Depuis le 6 mai dernier, cela fait trois ans que François Hollande est locataire de l’Élysée. À l’occasion de cette date anniversaire, Contrepoints a choisi d’ouvrir ses colonnes à un point de vue différent de sa ligne éditoriale : un point de vue conservateur qui porte un jugement sévère sur la politique « hollandaise », rappelant les divergences de conceptions en matière de libertés individuelles entre les positions libertaires et conservatrices.

Une tribune de Philippe Bouchat

François Hollande Credit Photo Mathieu Delmestre  Solfé Communications (Creative Commons)
François Hollande – Credit Photo : Mathieu Delmestre Solfé Communications (Creative Commons)

 

Il y a plusieurs façons d’aborder le troisième anniversaire de la présidence de François Hollande.

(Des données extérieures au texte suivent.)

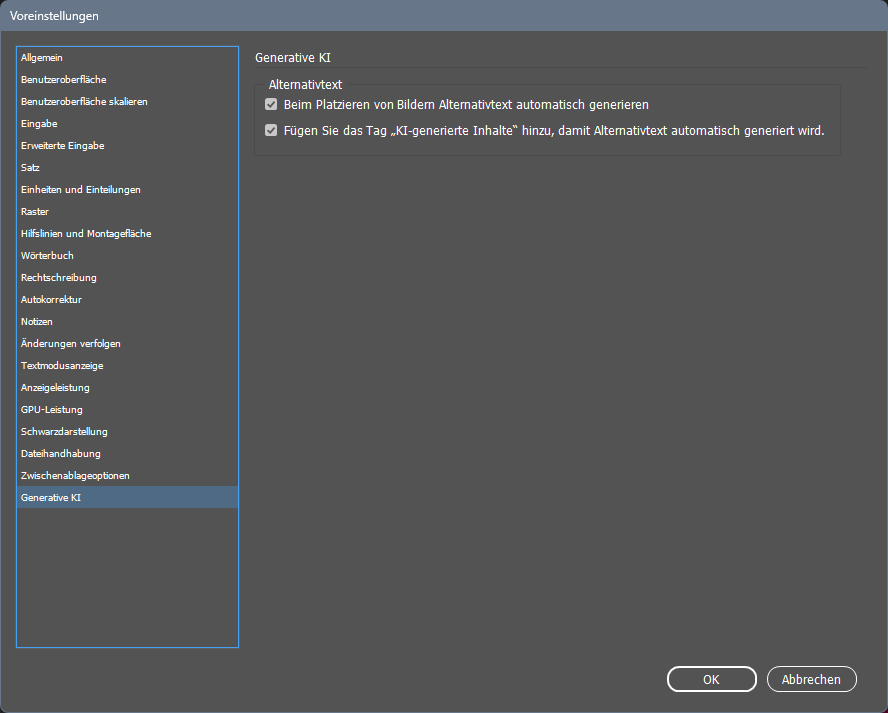Select Benutzeroberfläche in the category list
Image resolution: width=888 pixels, height=713 pixels.
point(64,80)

La première est de dresser un bilan objectif quasi exhaustif des résultats de sa politique. C’est la voie la plus communément adoptée par les médias et commentateurs politiques depuis quelques jours. À titre illustratif, je renvoie le lecteur vers le recensement du blog de Corto74. À moins d’être un libertaire obtus, et de se réjouir de ses actions sociétales, on ne peut que constater que la balance est ultra-négative, même – surtout ? – pour l’électeur de gauche. La deuxième façon d’appréhender cet anniversaire est d’adopter une attitude politicienne en mettant en exergue les erreurs et errements de la politique élyséenne. C’est évidemment la voie choisie par l’opposition parlementaire et par la constellation des partis et groupuscules de la gauche de la gauche, même au sein du parti socialiste. À cet égard, la tribune percutante de Nicolas Sarkozy publiée dans le Figaro me paraît la plus remarquable, la mieux construite. Une troisième manière de « célébrer » cet anniversaire est d’opter pour l’humour afin d’éviter de devoir pleurer. C’est la voie des caricaturistes et des humoristes, mais aussi des éditorialistes de droite comme de gauche, qui se demandent ce que le chef de l’État peut encore nous réserver comme (mauvaises) surprises dans les deux ans de mandature qui lui restent.

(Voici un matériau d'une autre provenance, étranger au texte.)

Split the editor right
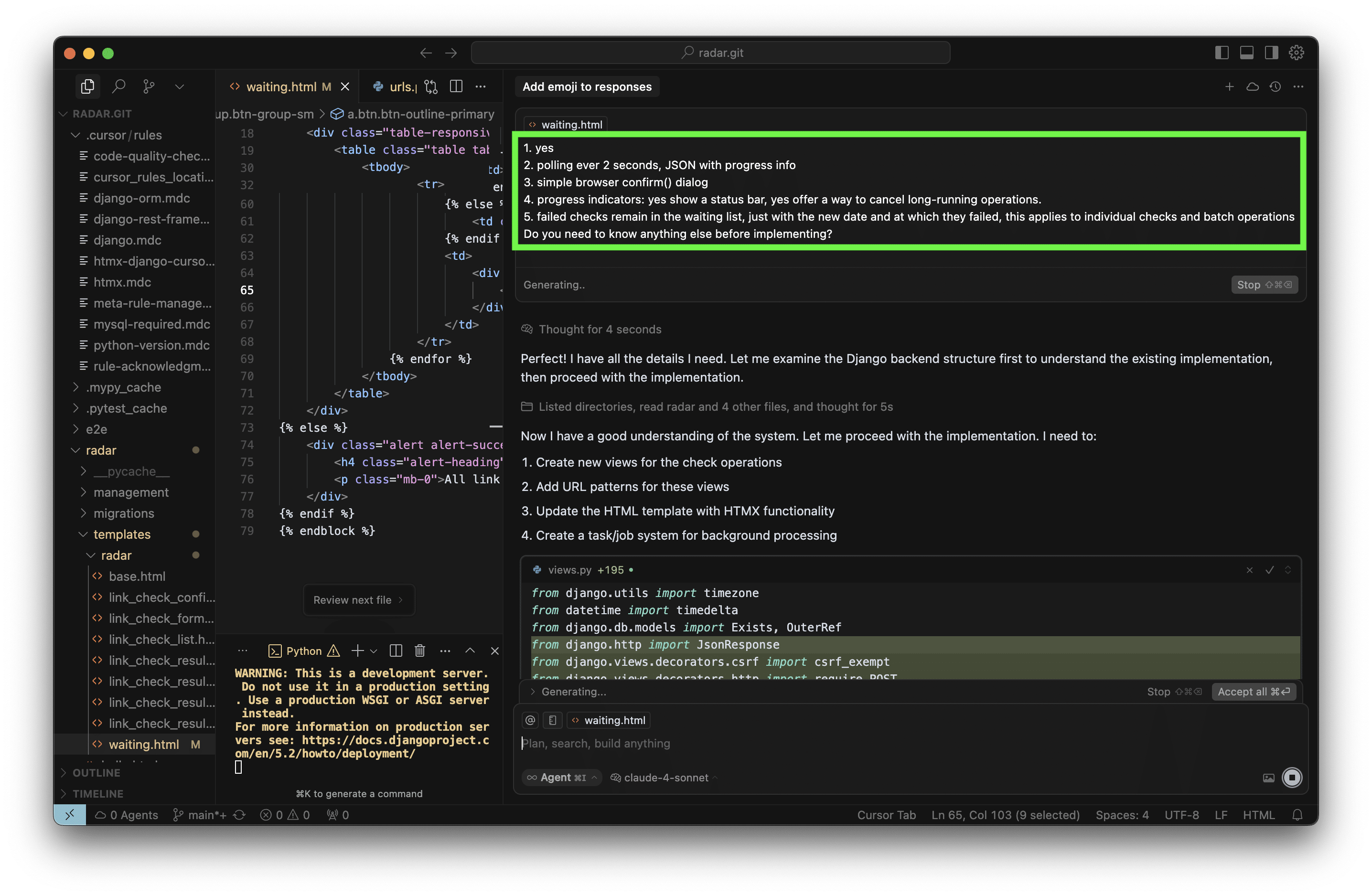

Toutes ces approches – et bien d’autres encore – ont en commun de conclure à une très mauvaise présidence et donc à un troisième anniversaire qui ferait mieux de ne pas être fêté, ce qui explique, en partie du moins, l’état de dépression profonde dans lequel se débattent les derniers fidèles de François Hollande (aux alentours d’un seul Français sur six personnes interrogées, ce qui constitue un record historique).

Une approche originale : analyse anthropologique et sociologique

Pour ma part, j’ai choisi une autre approche, celle de l’anthropologie et de la sociologie. Pour le dire plus simplement, je me suis posé la question de savoir quelle vision de l’homme le président poursuit-il et dans quel état va-t-il nous léguer la société après son quinquennat.

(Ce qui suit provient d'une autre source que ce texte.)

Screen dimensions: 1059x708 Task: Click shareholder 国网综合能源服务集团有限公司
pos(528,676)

Pourquoi une telle approche ? D’une part par souci d’apporter une plus-value au foisonnement des contributions qui fleurissent çà et là et qui se rattachent essentiellement à l’une des trois approches que je viens de décrire. Et, d’autre part, parce que, à l’instar de Frédéric Bastiat, de Hayek ou de Margaret Thatcher, je considère le libéralisme d’abord comme une éthique exigeante de la liberté et que, dans ce cadre, la question de l’homme et de la société est essentielle.

Or, donc, quelles sont les mesures phares adoptées sous la présidence Hollande sous cet angle-là ?

Analyse anthropologique : consécration de « l’homo hedonicus ».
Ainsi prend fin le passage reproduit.